--- The task ---
Collect every line of the material below that contains the word "size". Copy each of those lines in full.

Text and element pointing records:
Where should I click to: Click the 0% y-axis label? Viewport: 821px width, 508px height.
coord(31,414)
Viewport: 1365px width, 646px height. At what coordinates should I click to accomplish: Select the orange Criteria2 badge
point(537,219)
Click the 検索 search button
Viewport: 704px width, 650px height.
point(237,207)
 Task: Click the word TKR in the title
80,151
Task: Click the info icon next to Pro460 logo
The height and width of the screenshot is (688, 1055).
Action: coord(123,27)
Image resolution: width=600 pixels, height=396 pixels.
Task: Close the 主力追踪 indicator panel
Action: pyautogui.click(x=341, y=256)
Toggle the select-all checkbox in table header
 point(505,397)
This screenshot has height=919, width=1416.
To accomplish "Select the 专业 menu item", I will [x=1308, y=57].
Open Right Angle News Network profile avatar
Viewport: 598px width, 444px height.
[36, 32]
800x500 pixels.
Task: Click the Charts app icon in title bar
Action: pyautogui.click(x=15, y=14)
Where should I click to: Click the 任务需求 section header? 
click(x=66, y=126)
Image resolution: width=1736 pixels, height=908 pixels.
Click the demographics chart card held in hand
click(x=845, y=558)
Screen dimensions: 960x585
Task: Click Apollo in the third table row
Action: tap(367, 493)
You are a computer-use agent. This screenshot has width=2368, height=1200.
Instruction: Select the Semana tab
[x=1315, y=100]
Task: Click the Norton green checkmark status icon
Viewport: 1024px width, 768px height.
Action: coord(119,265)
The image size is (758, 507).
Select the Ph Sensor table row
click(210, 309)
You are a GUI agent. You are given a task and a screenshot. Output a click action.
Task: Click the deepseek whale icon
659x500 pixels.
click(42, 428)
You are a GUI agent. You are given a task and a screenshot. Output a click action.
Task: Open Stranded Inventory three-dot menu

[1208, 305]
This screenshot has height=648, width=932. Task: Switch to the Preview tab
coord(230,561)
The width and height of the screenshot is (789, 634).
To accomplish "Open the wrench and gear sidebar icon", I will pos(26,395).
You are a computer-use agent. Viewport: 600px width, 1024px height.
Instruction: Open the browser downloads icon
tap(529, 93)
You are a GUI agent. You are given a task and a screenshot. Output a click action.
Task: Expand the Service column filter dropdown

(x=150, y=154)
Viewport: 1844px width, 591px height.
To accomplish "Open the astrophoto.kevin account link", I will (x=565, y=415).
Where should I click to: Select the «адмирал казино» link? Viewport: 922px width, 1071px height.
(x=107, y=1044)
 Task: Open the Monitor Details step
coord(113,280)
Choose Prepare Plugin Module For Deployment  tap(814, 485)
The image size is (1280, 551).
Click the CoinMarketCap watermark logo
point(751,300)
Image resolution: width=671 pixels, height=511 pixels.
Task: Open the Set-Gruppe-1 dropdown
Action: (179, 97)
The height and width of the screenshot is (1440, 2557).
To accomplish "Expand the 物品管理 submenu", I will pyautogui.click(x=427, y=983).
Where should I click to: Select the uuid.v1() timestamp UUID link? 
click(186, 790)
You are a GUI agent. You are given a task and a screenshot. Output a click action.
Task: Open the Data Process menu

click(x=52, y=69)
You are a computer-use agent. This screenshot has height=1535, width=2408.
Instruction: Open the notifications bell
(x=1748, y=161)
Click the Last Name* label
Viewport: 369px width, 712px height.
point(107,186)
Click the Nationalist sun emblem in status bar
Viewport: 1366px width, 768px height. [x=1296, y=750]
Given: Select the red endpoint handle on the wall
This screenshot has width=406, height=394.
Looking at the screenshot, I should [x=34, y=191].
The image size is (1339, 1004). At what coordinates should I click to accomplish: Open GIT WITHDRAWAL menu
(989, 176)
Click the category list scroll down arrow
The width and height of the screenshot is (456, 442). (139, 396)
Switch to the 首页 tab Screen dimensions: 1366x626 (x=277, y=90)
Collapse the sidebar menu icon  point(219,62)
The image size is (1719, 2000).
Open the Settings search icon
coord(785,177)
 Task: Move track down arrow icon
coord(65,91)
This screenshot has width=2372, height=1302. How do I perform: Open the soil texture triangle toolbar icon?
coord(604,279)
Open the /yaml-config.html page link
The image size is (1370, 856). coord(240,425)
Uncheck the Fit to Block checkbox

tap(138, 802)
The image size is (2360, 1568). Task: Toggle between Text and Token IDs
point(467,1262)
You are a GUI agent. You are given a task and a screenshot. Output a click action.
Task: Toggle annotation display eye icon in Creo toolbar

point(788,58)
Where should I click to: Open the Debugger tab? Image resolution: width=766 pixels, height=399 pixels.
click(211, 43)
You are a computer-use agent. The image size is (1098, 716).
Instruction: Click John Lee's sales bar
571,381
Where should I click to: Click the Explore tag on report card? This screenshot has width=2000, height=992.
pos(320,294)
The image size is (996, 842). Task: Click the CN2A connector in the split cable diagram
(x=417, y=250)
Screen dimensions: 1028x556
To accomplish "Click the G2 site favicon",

--- The solution ---
The image size is (758, 507).
The image size is (1280, 551).
The image size is (1339, 1004). At what coordinates should I click to accomplish: Open GIT WITHDRAWAL menu
The image size is (1719, 2000).
The image size is (1370, 856). coord(240,425)
The image size is (2360, 1568). Task: Toggle between Text and Token IDs
You are a computer-use agent. The image size is (1098, 716).
The image size is (996, 842). Task: Click the CN2A connector in the split cable diagram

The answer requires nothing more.